■ Work request: Please keep pictures out of the copy, and print exactly the lines from the one containing "637x478 pixels. How" through the end of the records.

Saved data entries:
BEGIN
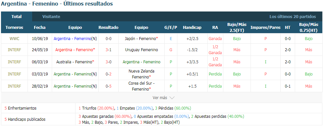Open the 3-1 result against Uruguay

(109, 50)
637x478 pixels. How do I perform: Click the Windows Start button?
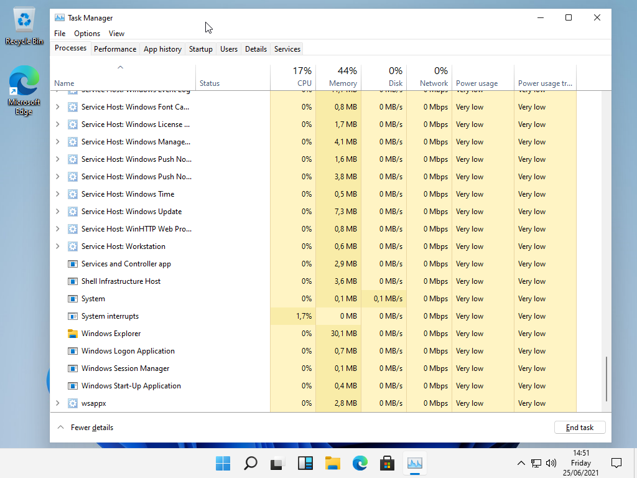point(223,463)
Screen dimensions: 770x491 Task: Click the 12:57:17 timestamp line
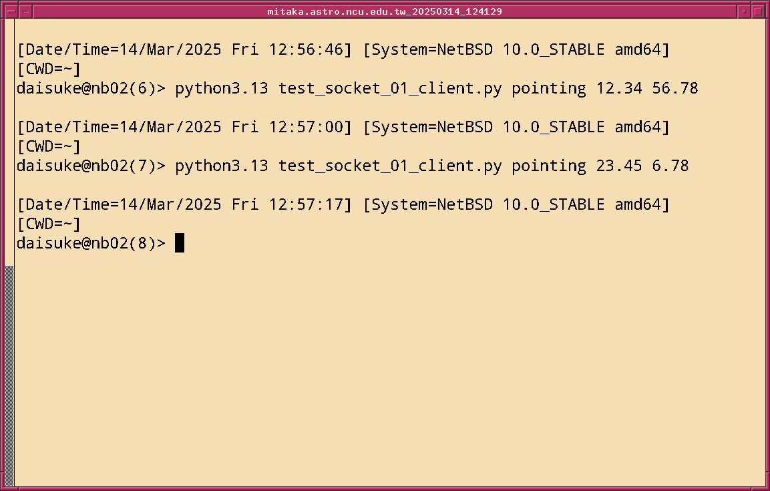pyautogui.click(x=343, y=204)
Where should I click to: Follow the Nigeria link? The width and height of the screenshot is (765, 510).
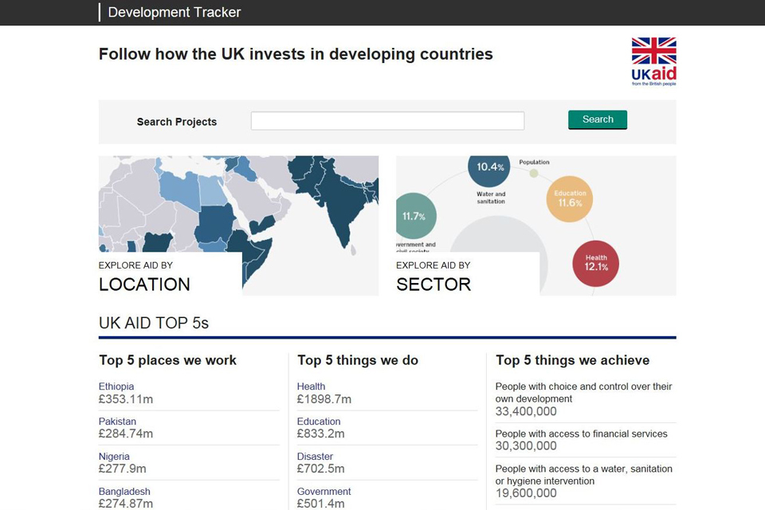coord(114,457)
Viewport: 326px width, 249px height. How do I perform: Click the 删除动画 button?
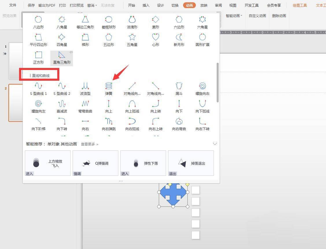pos(279,16)
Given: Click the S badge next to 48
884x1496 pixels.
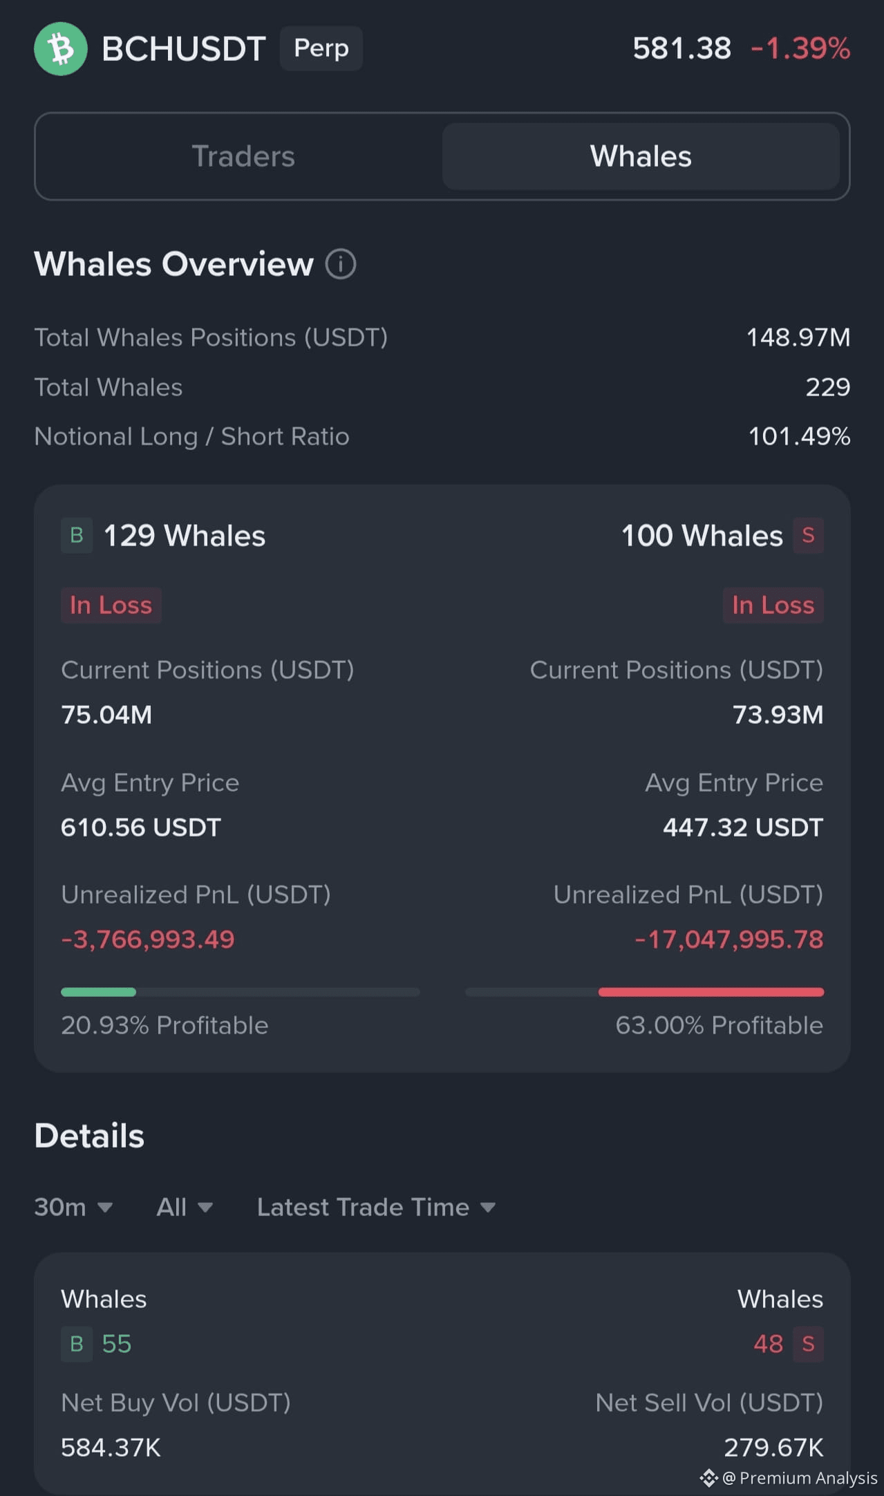Looking at the screenshot, I should [x=808, y=1344].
END
■ Problem solution:
637x478 pixels. How do I perform: Click the Windows Start button?
point(223,463)
Screen dimensions: 770x491 Task: Click the 12:57:17 timestamp line
pyautogui.click(x=343, y=204)
Where should I click to: Follow the Nigeria link? The width and height of the screenshot is (765, 510).
coord(114,457)
Viewport: 326px width, 249px height. How do I perform: Click the 删除动画 button?
pos(279,16)
Given: Click the S badge next to 48
884x1496 pixels.
Looking at the screenshot, I should [x=808, y=1344].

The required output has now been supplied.